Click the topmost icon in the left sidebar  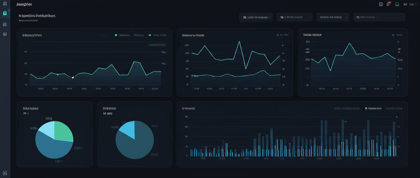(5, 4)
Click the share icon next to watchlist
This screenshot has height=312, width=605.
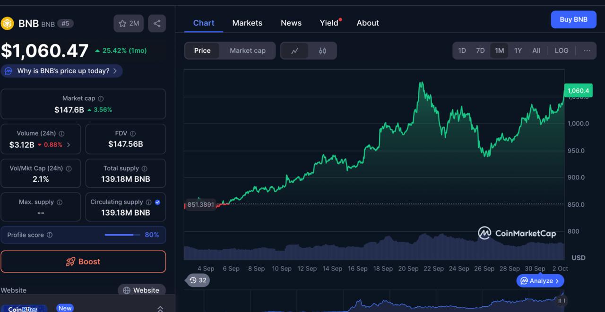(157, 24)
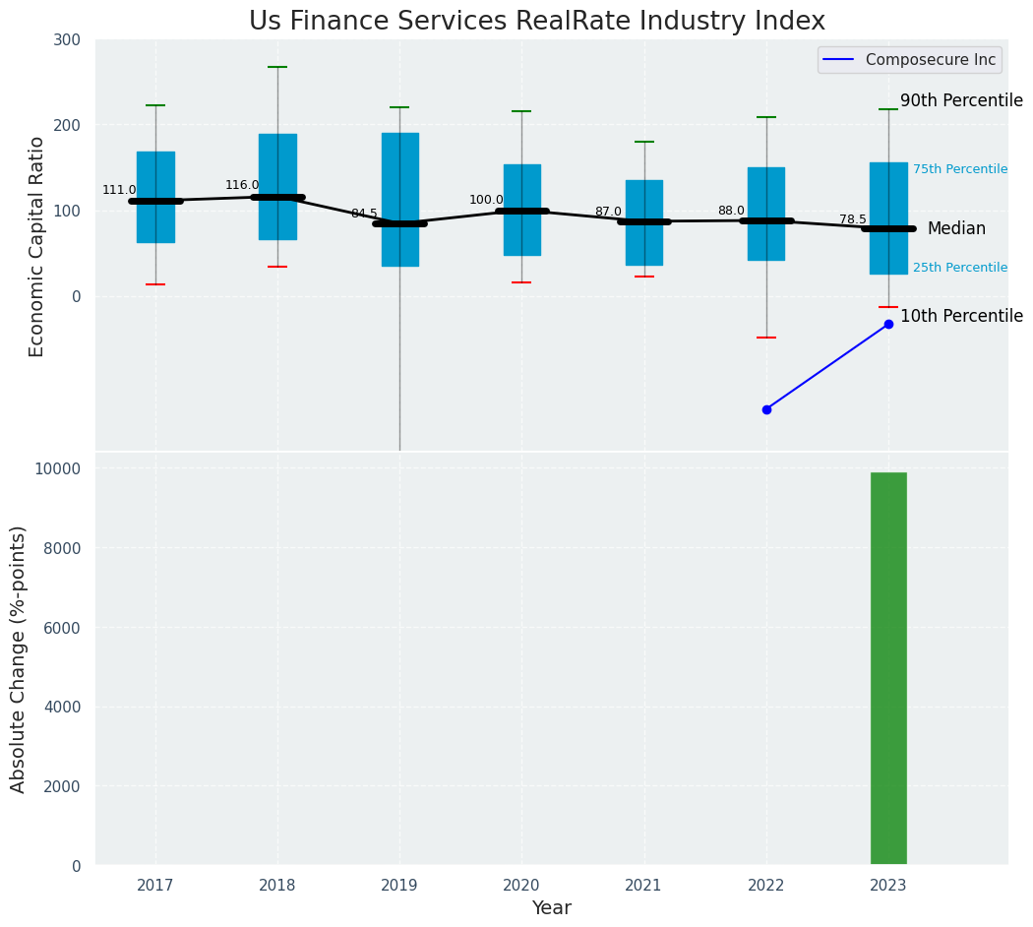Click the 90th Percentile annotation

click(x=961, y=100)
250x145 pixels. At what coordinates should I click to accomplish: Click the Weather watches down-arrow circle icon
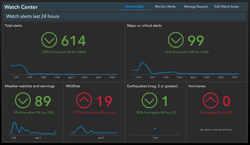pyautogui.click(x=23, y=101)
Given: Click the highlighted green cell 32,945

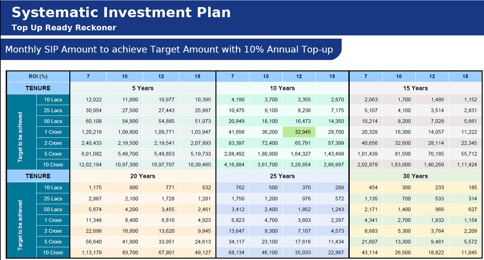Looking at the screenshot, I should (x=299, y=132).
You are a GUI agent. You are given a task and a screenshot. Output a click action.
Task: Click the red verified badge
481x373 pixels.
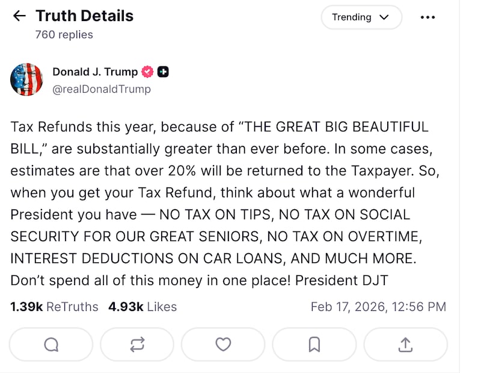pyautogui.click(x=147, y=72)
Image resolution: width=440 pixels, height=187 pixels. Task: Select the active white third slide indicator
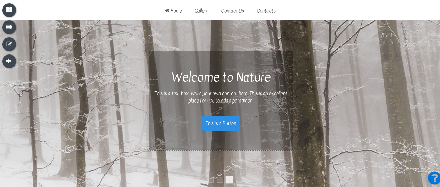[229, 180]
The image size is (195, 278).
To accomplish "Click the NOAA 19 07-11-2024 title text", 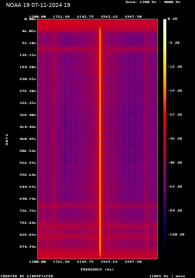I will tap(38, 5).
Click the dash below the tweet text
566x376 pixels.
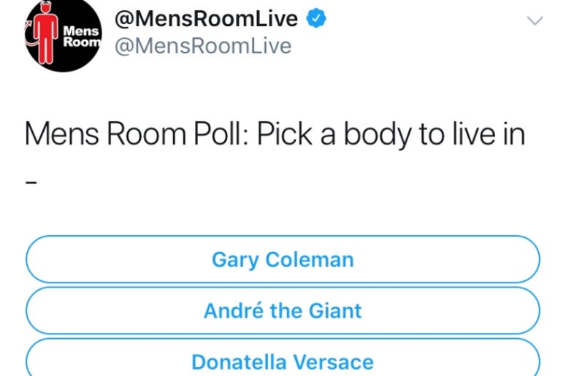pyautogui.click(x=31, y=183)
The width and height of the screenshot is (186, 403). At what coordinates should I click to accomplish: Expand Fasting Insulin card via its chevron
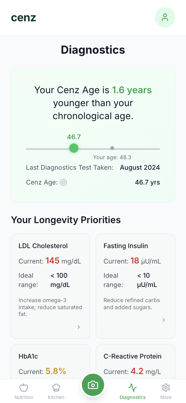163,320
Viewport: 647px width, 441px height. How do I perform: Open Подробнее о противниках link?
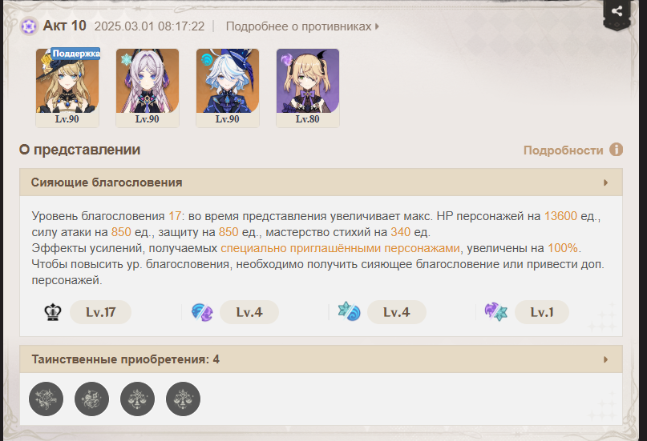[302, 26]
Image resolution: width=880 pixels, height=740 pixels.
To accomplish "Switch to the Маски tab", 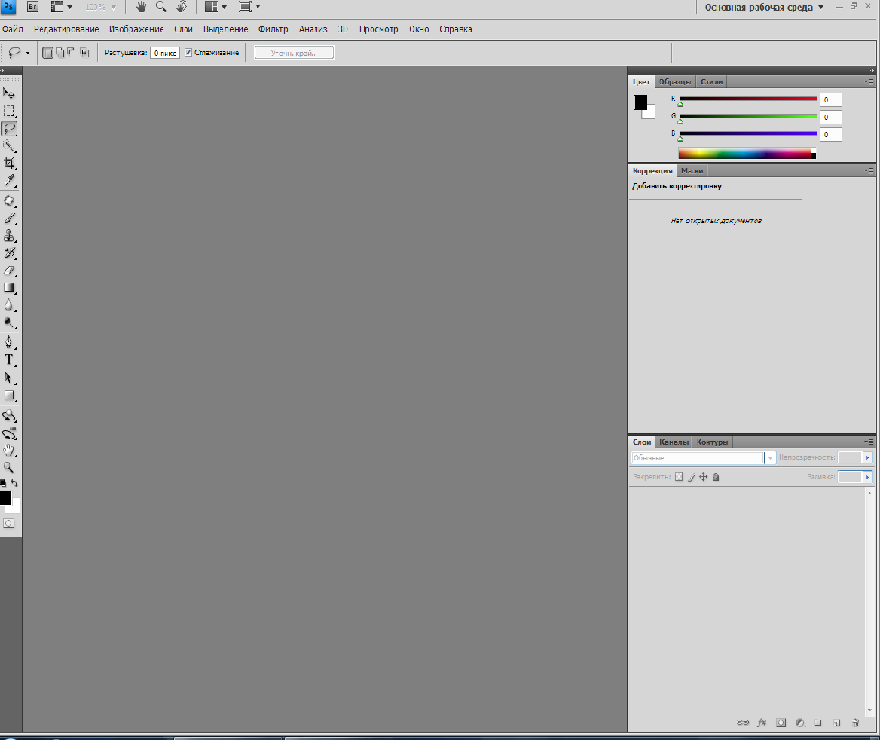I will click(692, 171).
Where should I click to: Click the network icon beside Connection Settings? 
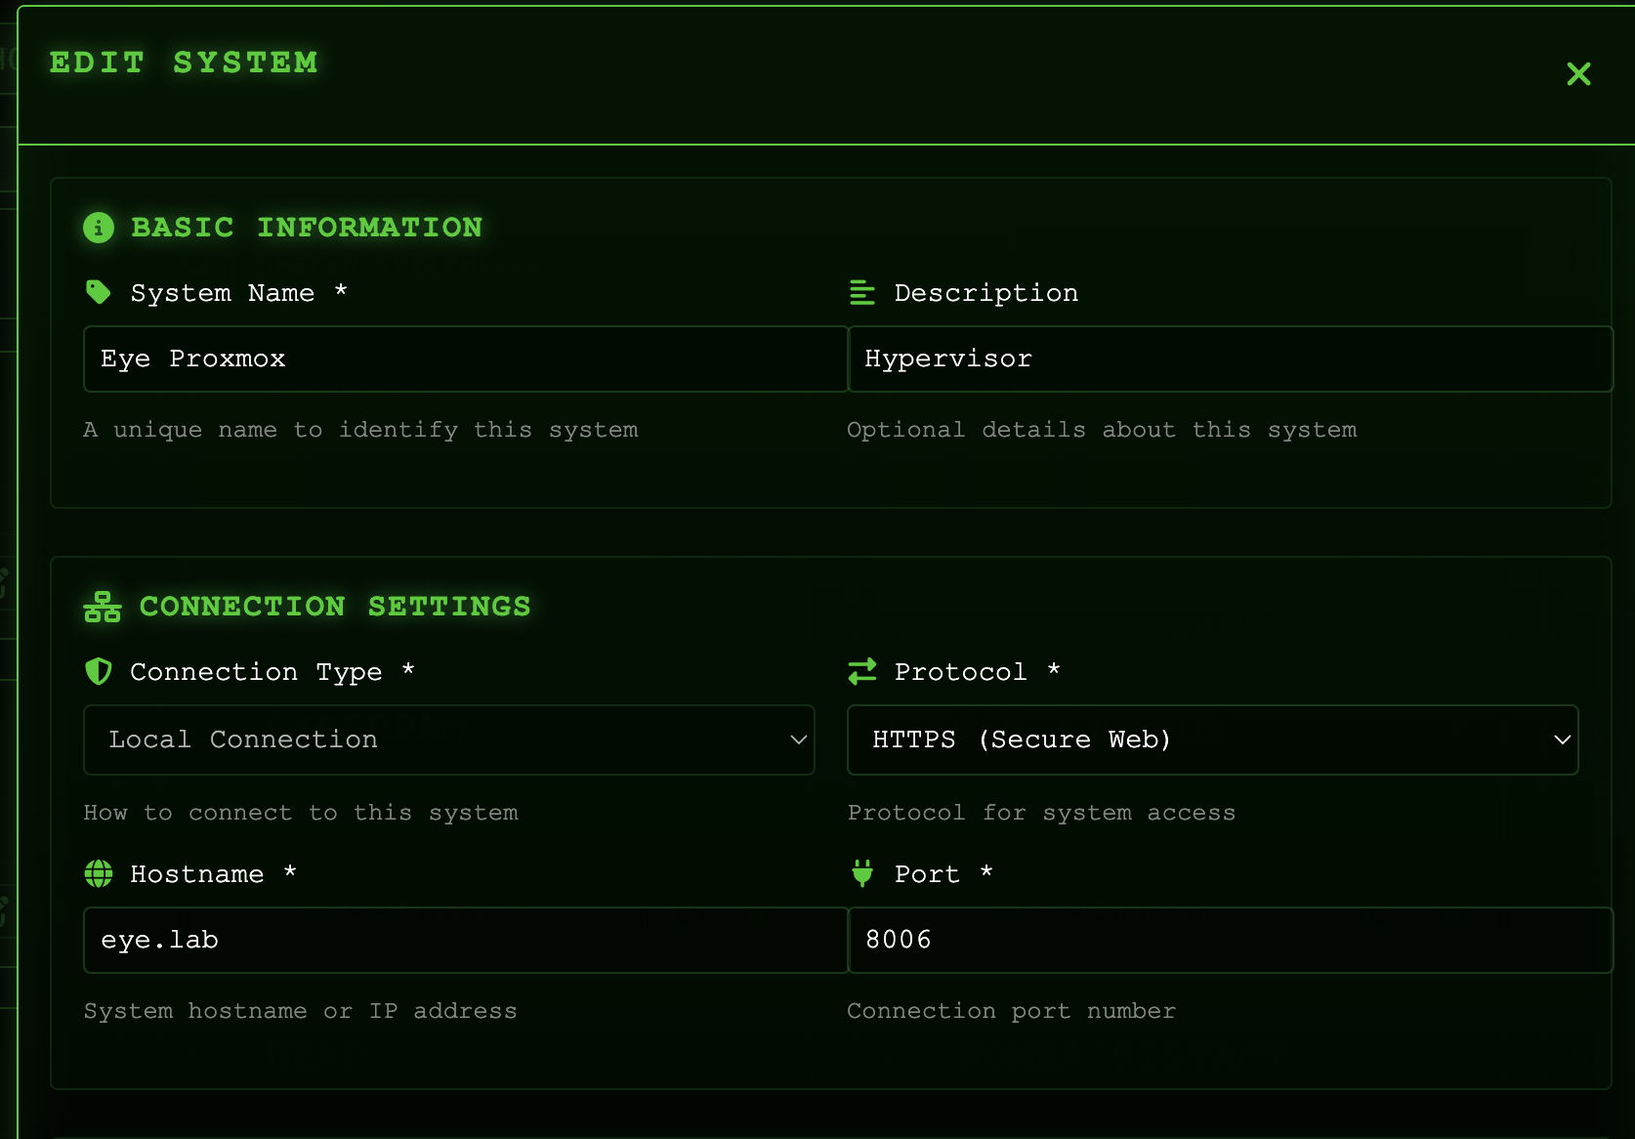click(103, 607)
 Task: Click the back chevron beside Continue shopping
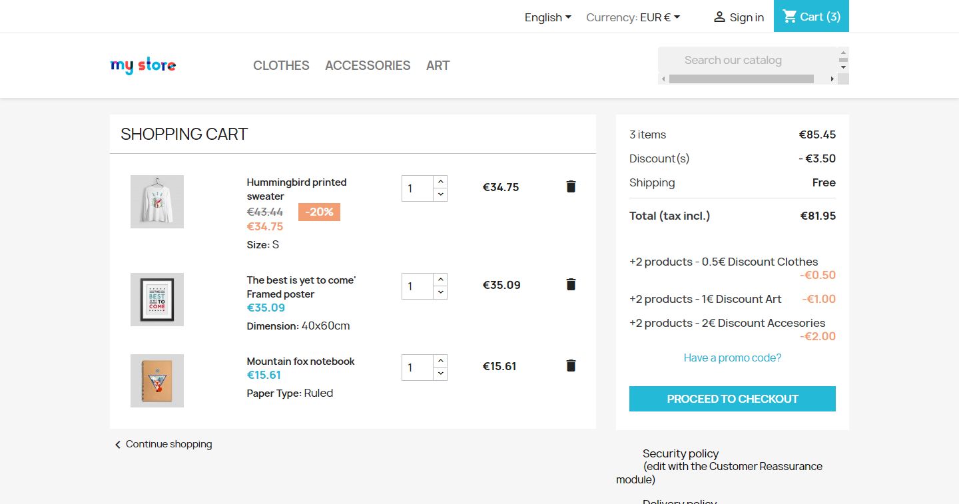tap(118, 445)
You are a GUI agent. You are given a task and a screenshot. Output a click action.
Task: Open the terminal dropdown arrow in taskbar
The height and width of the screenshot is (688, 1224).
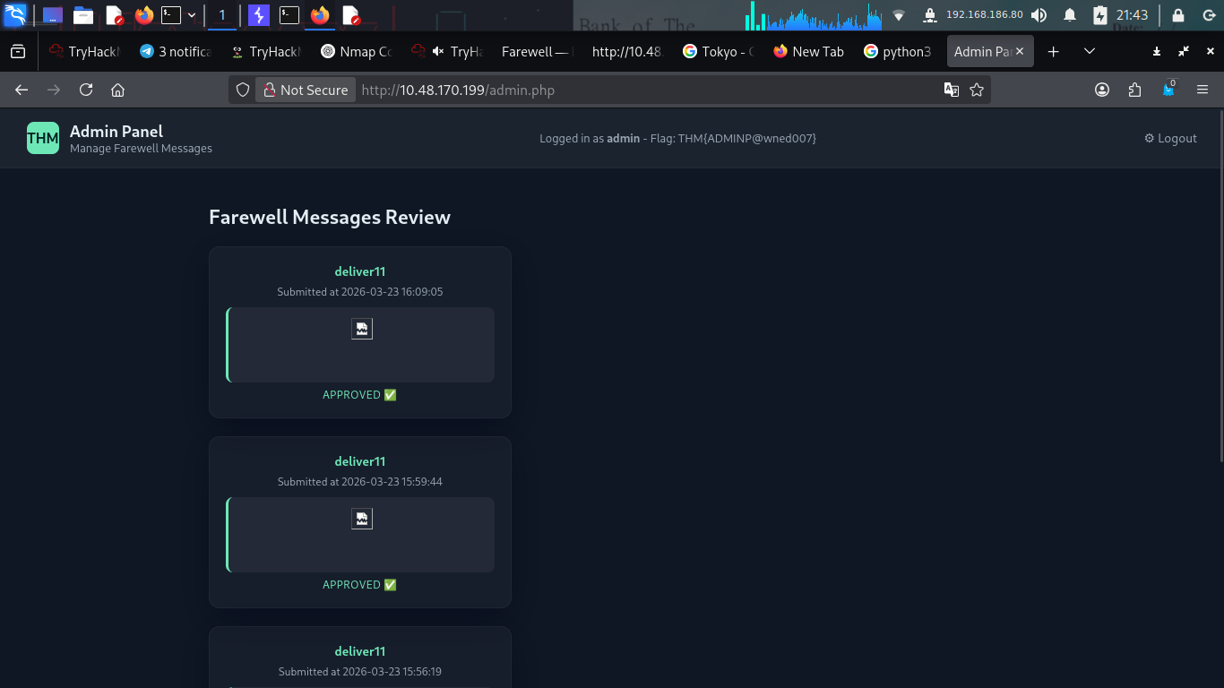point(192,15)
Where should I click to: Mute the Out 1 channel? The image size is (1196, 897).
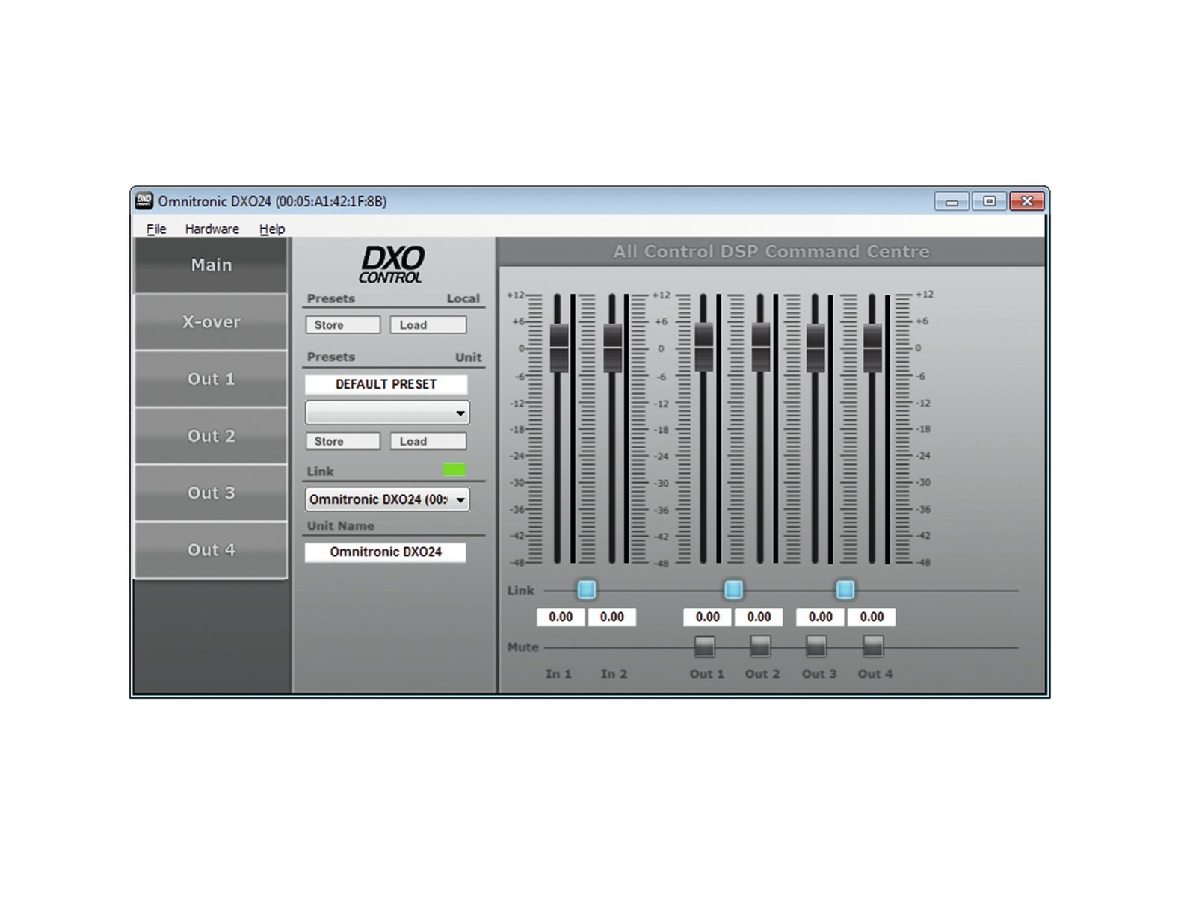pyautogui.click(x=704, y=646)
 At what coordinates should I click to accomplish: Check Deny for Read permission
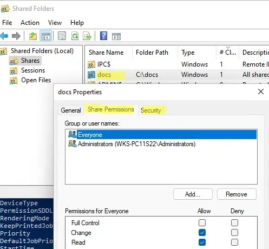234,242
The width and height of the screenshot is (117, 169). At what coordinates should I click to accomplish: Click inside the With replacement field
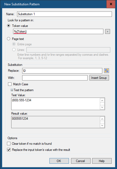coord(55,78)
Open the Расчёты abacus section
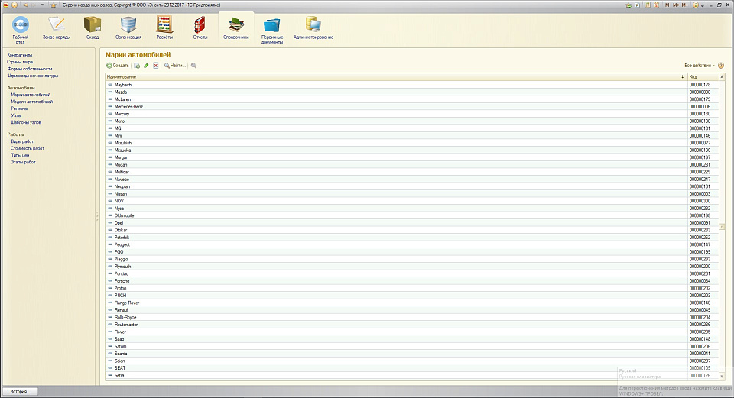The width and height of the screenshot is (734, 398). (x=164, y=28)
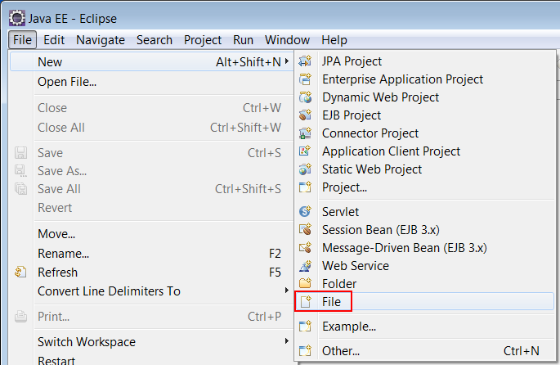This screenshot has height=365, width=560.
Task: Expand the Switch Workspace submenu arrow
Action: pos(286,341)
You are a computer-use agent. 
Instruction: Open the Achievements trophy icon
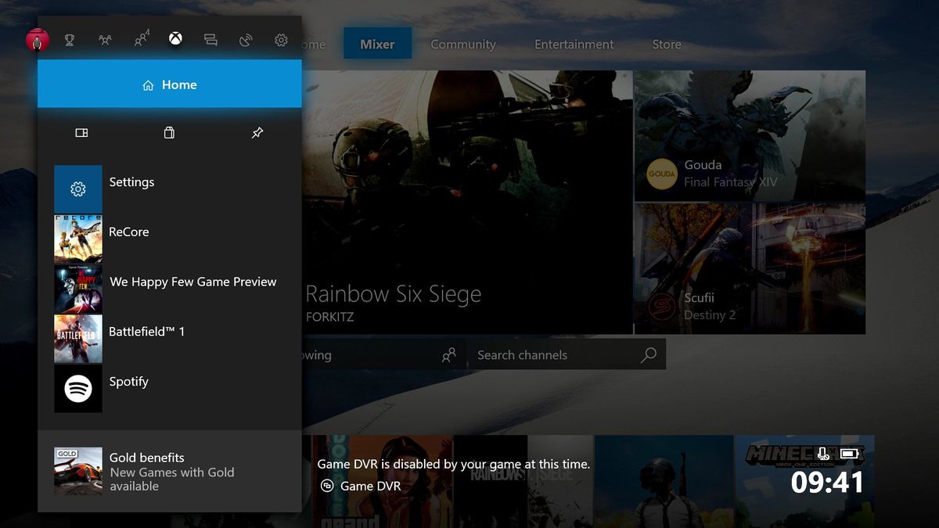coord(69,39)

++++++++++

● **PROMPT**
Take the line containing "You are a computer-use agent." and every line after it to the end of the records, and restate them verbatim, with no pictures.

● **RESPONSE FOR THIS EXERCISE**
You are a computer-use agent. 
Instruction: Open the Achievements trophy icon
coord(69,39)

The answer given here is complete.